Mais au moment de la méga-panne électrique du 7 mars, deux de ces réservoirs étaient vides car la quantité d’eau disponible dans la capitale a baissé d’un tiers par rapport au début des années 1990.

« Les villes vénézuéliennes ont entre 30% et 50% moins d’eau disponible qu’il y a 20 ans. Les difficultés d’exploitation et de maintenance sont gravissimes », souligne M. de Viana, qui rappelle que les services de distribution d’eau sont devenus gratuits à l’arrivée au pouvoir d’Hugo Chavez (1999-2013).

– Cimetière d’installations inutiles –

Depuis cinq ans, les rationnements en eau sont courants dans le pays. La méga-panne n’a fait que précipiter la crise. « Il y a de nombreux quartiers où il n’y a pas d’eau potable depuis des mois, voire des années », se désole Carmen Veliz, une habitante de Petare, quartier populaire de la capitale.

Le pays n’avait pourtant pas ménagé ses investissements dans le secteur entre 2004 et 2014, au moment où la rente pétrolière a explosé grâce aux prix élevés du brut : 100 milliards de dollars ont été investis pour l’électricité et 10 milliards pour l’eau, rappelle José Maria de Viana.

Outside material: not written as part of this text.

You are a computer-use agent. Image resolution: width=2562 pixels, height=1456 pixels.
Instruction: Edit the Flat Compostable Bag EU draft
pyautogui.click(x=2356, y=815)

Mais « la plupart de ses installations sont endommagées ou ont été mal conçues », affirme le spécialiste, qui cite en exemple le plus long aqueduc du pays (160 km) construit dans l’Etat de Falcon (nord-est) pour 400 millions de dollars, mais « connecté à un réservoir vide, dans une zone désertique ».

Dans le méga-barrage de Taguaza (nord) construit dans les années 1990 pour alimenter Caracas, il y avait bien de l’eau disponible au plus fort de la crise électrique, mais elle n’a pas pu être pompée car les installations étaient en panne faute d’entretien et de main d’oeuvre qualifiée.

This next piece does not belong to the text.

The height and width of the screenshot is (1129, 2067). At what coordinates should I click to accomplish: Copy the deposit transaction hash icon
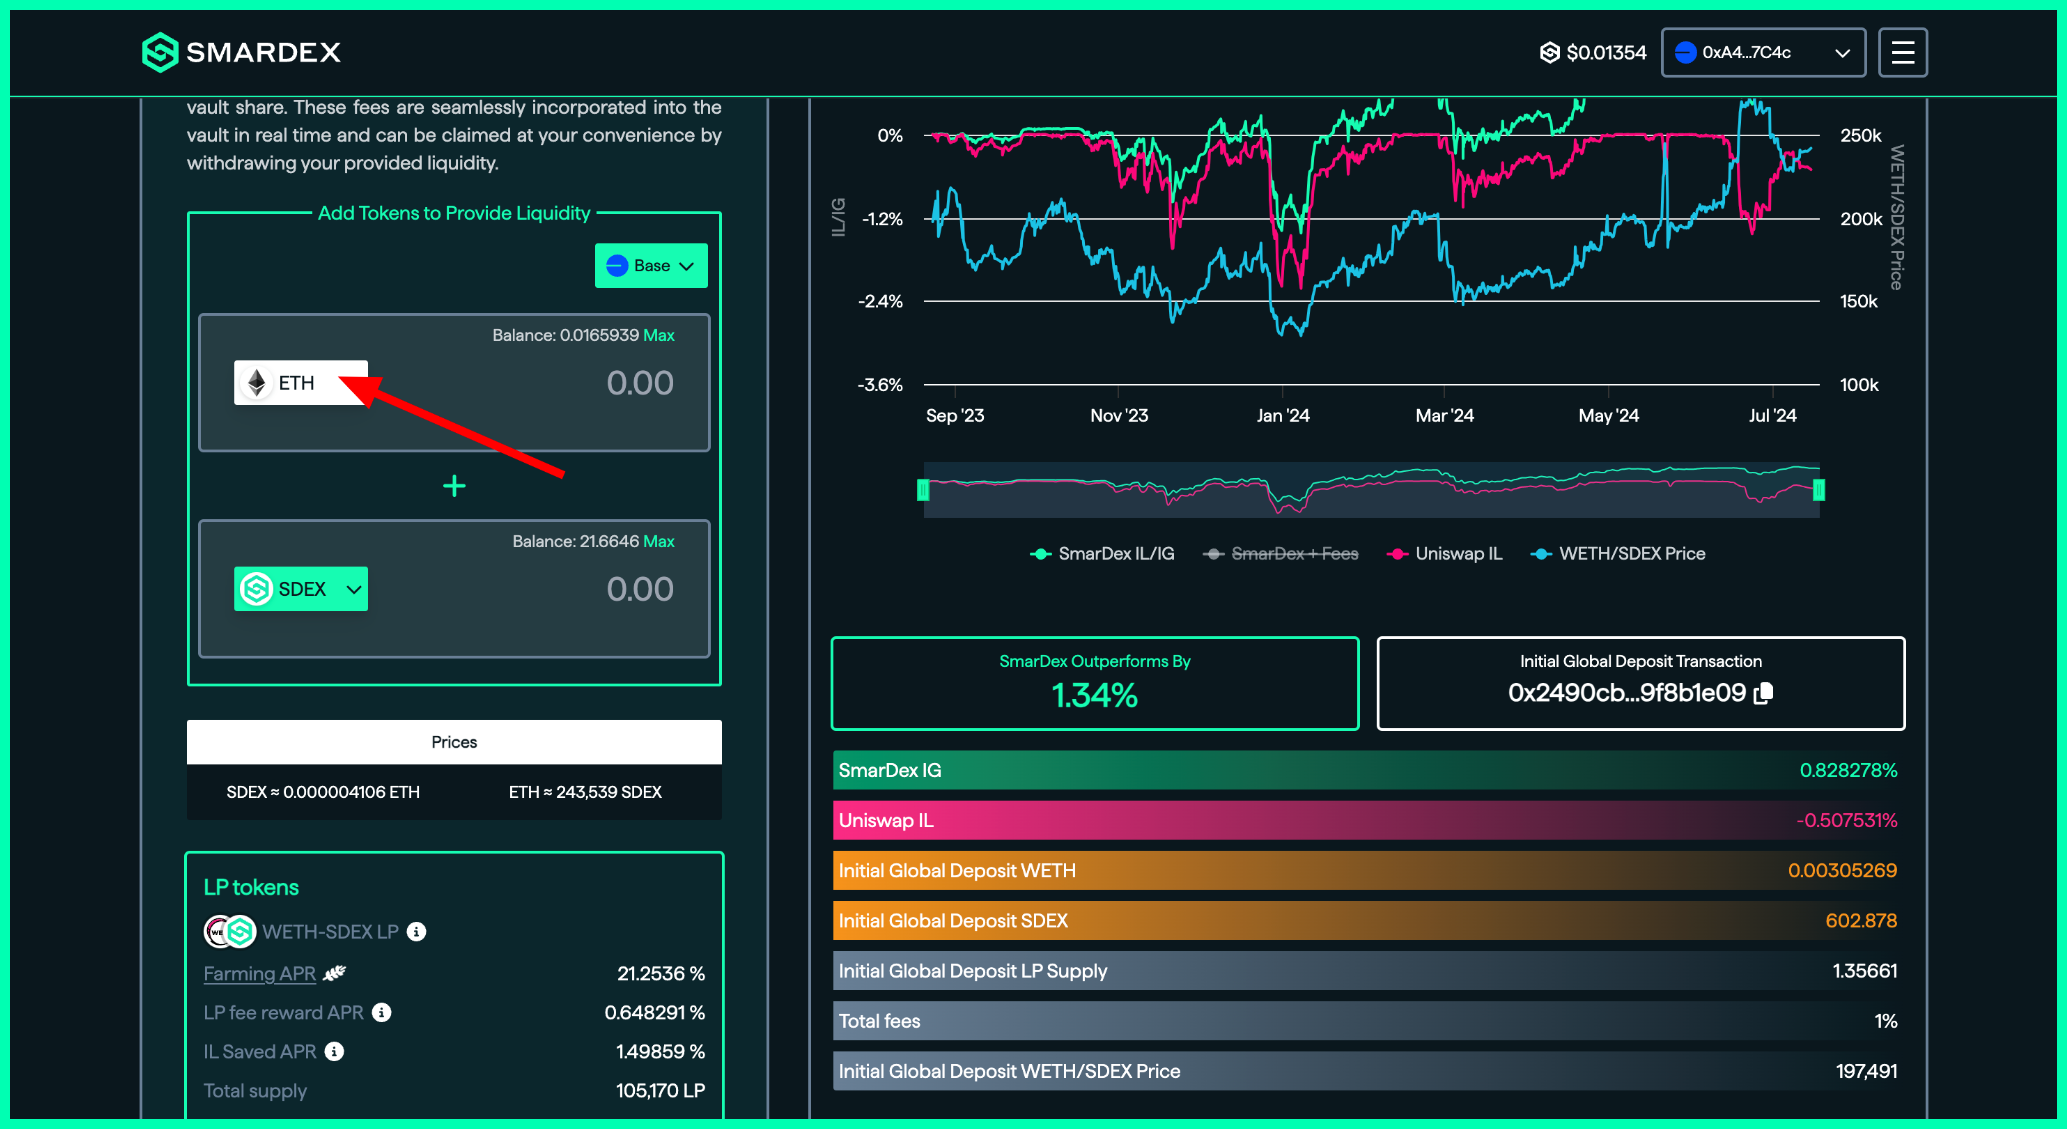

De nombreux ingénieurs et techniciens font partie des quelque 2,7 millions de Vénézuéliens qui ont émigré pour fuir la crise économique dans leur pays depuis 2015.

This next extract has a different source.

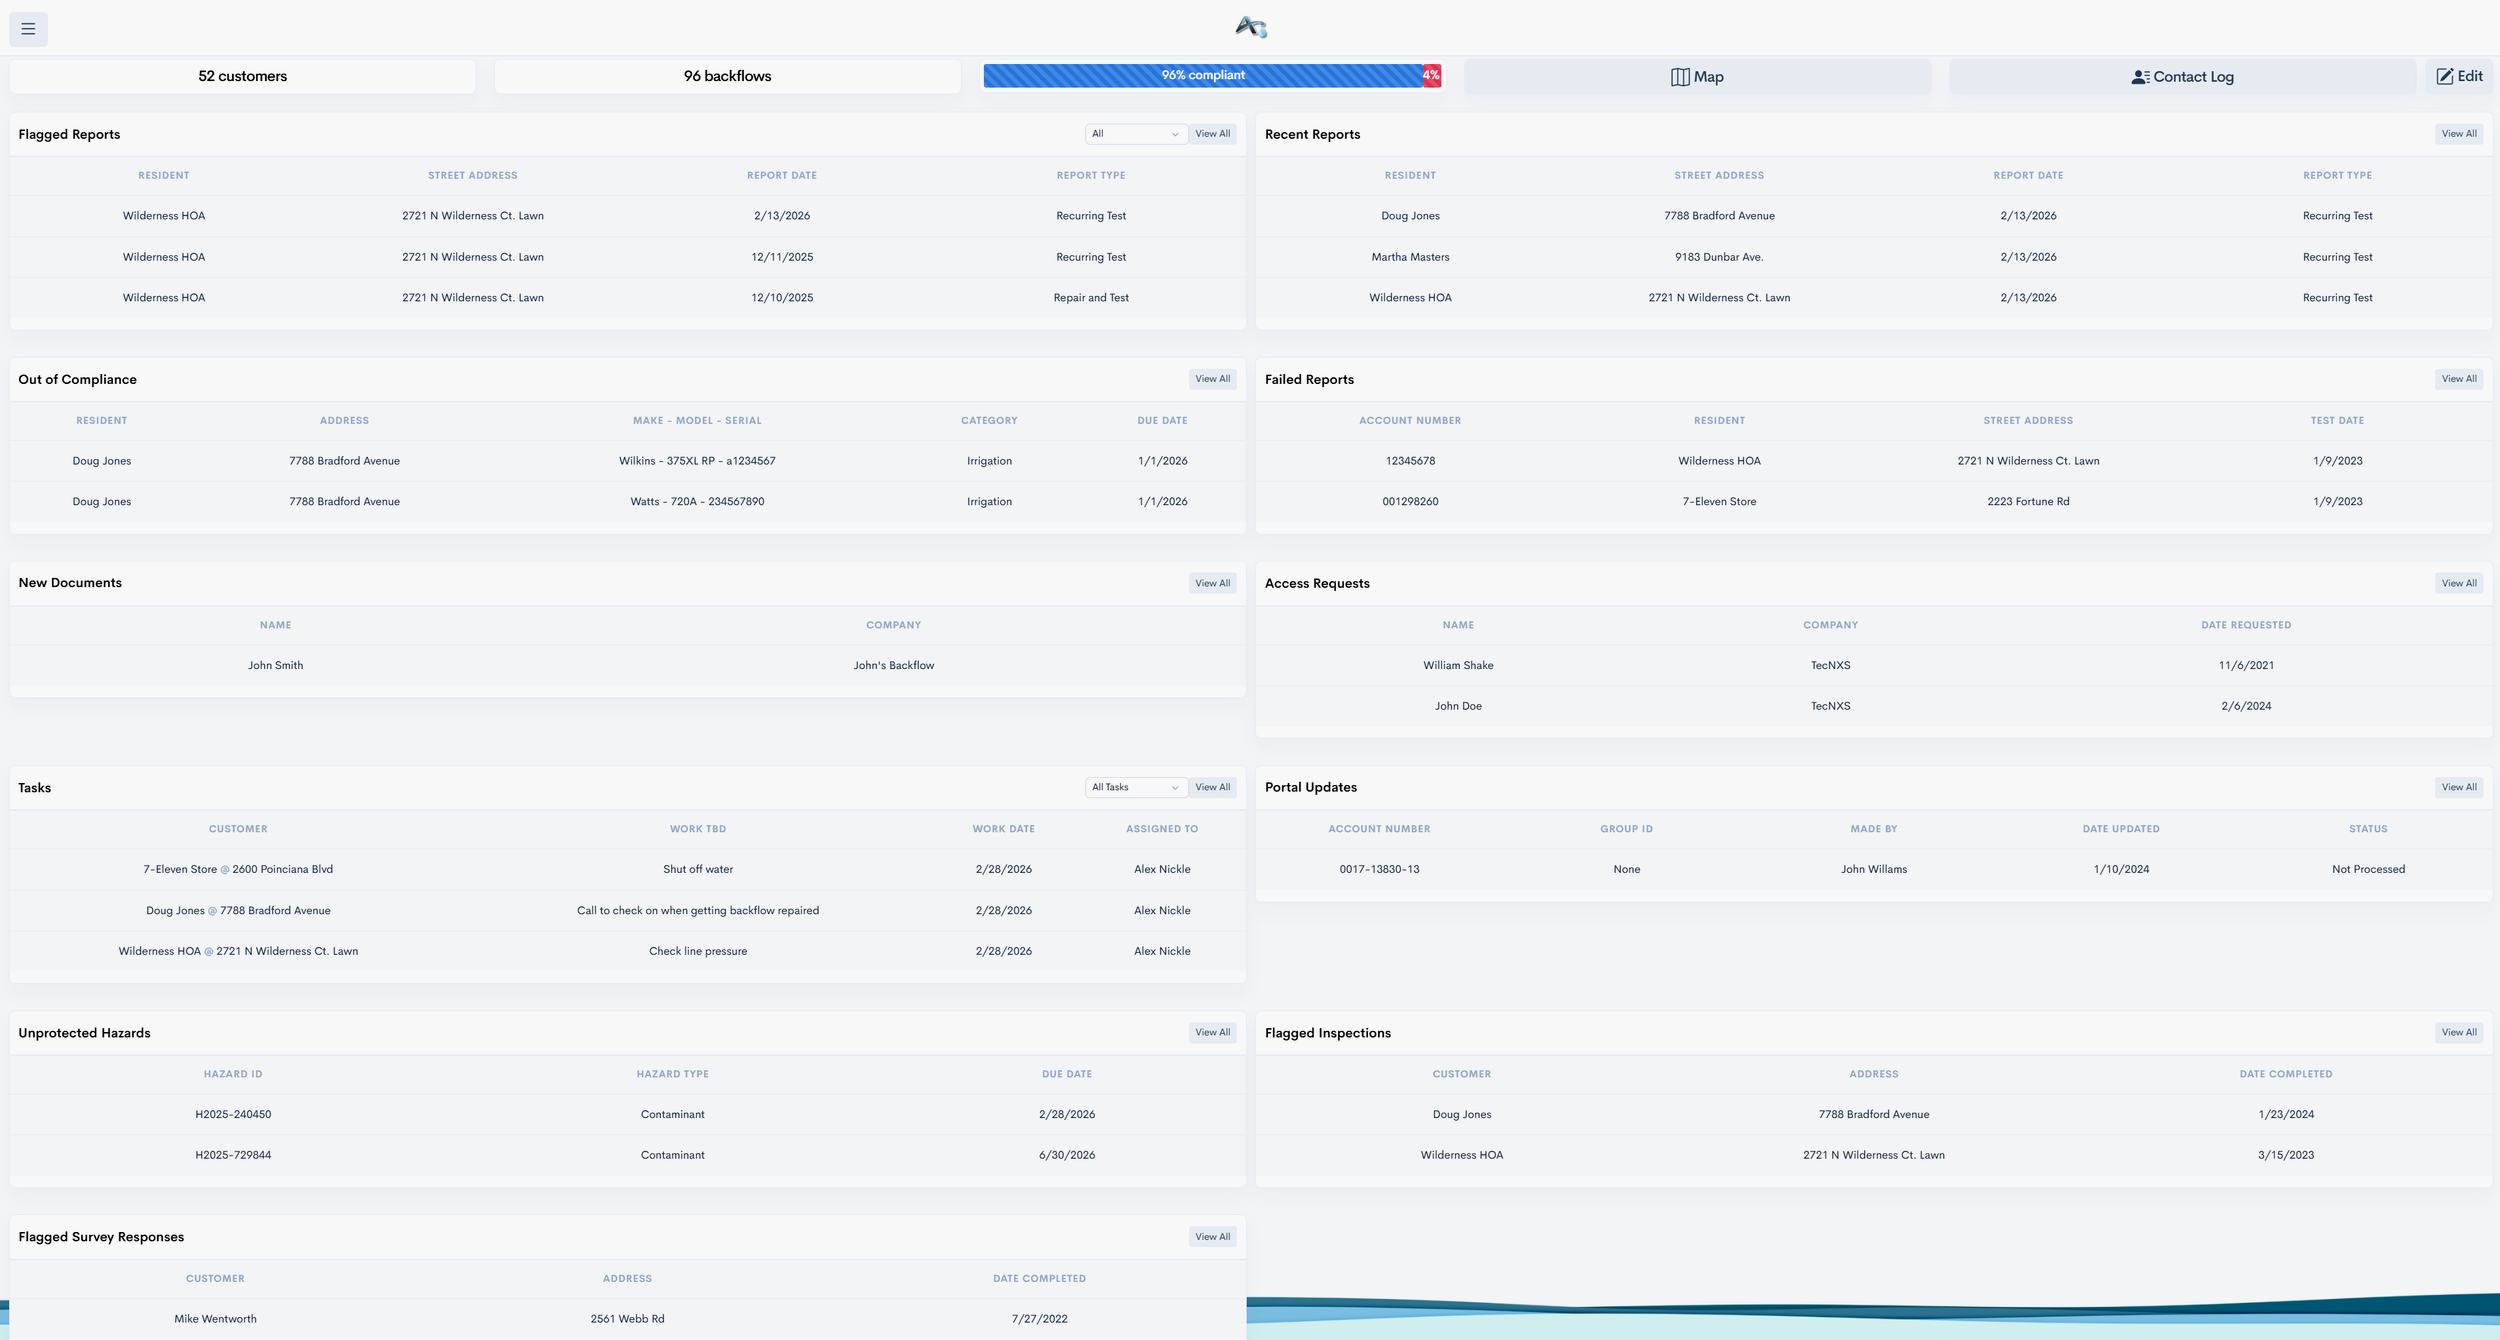Click the 96% compliant progress bar
Image resolution: width=2500 pixels, height=1340 pixels.
coord(1202,76)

Autre exemple, la ville pétrolière de Maracaibo (nord-ouest), une des premières à avoir bénéficié de l’électricité en Amérique latine. Elle fut longtemps autosuffisante en électricité. Aujourd’hui ses centrales thermiques sont complètement à l’arrêt.

« Nous nous retrouvons avec un cimetière d’installations inutiles, certaines qui ont coûté trop cher », estime José Maria De Viana. Selon lui, il faudrait investir 300 millions de dollars dès la première année pour relancer le secteur de distribution d’eau.